(Pixel coordinate grounding data)
BEGIN
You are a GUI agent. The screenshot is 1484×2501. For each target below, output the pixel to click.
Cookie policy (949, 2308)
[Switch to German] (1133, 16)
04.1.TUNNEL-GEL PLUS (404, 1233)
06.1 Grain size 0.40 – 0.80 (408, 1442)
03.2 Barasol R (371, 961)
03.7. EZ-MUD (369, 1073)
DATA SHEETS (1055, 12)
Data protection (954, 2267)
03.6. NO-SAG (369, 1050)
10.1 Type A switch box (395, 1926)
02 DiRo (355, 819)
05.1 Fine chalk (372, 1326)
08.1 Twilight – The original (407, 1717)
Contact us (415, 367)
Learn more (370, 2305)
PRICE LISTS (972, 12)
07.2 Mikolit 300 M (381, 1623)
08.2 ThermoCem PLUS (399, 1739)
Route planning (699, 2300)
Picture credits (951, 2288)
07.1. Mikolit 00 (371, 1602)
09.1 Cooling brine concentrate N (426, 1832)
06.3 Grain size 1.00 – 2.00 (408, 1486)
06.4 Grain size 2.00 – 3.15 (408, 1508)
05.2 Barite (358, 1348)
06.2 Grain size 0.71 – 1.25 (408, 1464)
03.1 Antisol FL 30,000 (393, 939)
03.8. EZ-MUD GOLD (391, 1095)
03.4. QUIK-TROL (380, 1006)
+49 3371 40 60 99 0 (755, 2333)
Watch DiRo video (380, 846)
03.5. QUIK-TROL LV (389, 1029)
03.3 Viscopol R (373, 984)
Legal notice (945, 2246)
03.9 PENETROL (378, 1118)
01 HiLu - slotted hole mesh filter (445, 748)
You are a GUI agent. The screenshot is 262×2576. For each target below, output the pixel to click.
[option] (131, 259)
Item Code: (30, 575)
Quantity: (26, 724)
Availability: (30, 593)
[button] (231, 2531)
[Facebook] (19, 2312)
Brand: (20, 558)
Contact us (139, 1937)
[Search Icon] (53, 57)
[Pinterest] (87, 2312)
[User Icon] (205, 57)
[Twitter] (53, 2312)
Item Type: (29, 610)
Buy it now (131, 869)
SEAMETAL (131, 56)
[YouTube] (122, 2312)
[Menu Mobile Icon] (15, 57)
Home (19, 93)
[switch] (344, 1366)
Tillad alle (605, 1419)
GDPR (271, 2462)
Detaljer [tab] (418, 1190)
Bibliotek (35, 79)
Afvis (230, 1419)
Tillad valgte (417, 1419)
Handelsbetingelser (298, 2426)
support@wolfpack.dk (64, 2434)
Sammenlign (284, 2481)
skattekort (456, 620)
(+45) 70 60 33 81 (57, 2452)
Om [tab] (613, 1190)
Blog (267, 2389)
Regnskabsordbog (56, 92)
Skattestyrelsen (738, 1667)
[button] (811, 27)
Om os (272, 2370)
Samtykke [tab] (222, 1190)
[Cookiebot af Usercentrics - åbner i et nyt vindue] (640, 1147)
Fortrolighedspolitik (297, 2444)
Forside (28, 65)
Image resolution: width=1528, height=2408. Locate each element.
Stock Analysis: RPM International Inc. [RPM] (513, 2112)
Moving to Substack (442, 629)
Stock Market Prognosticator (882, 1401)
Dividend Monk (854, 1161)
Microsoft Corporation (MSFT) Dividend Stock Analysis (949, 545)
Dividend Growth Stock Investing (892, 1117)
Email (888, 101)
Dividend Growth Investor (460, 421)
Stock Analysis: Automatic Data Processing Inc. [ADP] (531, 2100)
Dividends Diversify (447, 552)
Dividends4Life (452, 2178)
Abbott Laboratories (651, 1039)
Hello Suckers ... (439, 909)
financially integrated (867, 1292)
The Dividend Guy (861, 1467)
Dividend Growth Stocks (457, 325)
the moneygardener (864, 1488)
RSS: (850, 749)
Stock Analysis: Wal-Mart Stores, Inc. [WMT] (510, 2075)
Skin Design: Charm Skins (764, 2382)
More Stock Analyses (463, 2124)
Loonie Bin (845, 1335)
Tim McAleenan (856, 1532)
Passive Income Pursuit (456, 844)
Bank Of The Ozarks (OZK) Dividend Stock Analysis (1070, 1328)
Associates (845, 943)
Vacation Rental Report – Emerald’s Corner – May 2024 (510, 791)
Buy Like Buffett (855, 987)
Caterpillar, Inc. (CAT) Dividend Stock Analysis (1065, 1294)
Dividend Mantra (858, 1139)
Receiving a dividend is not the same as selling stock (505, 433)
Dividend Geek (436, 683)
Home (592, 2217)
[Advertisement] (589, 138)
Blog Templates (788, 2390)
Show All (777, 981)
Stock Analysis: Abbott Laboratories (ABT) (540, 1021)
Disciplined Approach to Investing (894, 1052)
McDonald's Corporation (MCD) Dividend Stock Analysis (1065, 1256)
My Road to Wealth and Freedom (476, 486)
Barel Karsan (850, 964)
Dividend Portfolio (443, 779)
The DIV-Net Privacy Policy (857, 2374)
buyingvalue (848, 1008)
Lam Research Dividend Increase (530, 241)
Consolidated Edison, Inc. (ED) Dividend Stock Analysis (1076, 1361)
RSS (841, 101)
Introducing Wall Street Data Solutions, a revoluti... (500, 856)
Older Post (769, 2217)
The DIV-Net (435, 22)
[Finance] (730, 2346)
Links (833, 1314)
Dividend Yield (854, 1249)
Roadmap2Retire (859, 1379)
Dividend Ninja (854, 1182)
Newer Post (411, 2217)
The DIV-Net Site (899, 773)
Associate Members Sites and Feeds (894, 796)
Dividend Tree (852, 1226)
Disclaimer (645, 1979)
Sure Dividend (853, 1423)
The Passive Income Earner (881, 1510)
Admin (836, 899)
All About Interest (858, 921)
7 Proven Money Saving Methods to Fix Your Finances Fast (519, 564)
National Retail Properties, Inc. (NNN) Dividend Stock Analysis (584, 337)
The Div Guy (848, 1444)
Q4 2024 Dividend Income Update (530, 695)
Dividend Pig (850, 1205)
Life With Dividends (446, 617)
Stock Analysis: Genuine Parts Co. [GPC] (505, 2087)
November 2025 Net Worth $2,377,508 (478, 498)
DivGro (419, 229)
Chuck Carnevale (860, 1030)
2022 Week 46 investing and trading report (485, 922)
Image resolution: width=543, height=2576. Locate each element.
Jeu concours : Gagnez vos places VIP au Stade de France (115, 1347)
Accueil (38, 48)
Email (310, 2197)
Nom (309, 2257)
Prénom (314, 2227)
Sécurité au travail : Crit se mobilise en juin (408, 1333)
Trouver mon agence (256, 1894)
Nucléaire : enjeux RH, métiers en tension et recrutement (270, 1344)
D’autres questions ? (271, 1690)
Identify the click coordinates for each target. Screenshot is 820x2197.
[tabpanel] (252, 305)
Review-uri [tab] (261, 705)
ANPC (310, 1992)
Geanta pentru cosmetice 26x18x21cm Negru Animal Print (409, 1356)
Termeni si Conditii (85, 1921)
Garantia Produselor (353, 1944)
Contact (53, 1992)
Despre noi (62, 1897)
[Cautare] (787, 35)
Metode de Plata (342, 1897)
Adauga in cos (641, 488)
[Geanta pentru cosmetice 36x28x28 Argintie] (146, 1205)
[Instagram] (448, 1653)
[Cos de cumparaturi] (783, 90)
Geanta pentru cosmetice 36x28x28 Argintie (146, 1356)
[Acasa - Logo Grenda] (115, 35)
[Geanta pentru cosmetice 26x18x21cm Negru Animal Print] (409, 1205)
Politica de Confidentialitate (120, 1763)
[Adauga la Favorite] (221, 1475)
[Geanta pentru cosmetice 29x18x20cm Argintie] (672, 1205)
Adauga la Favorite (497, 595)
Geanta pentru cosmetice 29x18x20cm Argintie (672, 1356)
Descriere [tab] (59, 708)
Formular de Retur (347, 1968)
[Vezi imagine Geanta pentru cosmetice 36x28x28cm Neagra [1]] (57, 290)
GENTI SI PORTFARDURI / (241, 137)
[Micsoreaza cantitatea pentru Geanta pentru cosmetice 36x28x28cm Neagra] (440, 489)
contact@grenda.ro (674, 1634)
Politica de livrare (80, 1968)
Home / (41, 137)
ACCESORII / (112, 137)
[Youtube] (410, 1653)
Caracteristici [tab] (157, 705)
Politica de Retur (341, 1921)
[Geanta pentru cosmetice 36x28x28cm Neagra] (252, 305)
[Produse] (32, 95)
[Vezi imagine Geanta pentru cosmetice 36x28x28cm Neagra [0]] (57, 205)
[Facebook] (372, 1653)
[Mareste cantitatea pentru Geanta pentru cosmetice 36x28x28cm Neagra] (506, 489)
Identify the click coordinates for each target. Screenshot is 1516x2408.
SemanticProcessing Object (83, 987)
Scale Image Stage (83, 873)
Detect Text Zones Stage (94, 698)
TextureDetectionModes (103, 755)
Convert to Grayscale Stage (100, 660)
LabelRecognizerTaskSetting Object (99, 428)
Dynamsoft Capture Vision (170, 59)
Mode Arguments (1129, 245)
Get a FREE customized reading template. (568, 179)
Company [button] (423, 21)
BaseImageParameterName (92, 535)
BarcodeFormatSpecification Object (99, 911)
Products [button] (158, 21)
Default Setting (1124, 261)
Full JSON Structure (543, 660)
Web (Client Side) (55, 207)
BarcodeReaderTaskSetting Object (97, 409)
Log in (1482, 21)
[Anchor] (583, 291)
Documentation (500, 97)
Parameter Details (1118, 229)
END
Your instructions:
The stretch of entries above that starts with the line containing "[tabpanel] (252, 305)" and goes on through the line containing "[Geanta pentru cosmetice 29x18x20cm" is to be transcribed exactly, and no other line is to be transcribed.

Task solution:
[tabpanel] (252, 305)
Review-uri [tab] (261, 705)
ANPC (310, 1992)
Geanta pentru cosmetice 26x18x21cm Negru Animal Print (409, 1356)
Termeni si Conditii (85, 1921)
Garantia Produselor (353, 1944)
Contact (53, 1992)
Despre noi (62, 1897)
[Cautare] (787, 35)
Metode de Plata (342, 1897)
Adauga in cos (641, 488)
[Geanta pentru cosmetice 36x28x28 Argintie] (146, 1205)
[Instagram] (448, 1653)
[Cos de cumparaturi] (783, 90)
Geanta pentru cosmetice 36x28x28 Argintie (146, 1356)
[Acasa - Logo Grenda] (115, 35)
[Geanta pentru cosmetice 26x18x21cm Negru Animal Print] (409, 1205)
Politica de Confidentialitate (120, 1763)
[Adauga la Favorite] (221, 1475)
[Geanta pentru cosmetice 29x18x20cm Argintie] (672, 1205)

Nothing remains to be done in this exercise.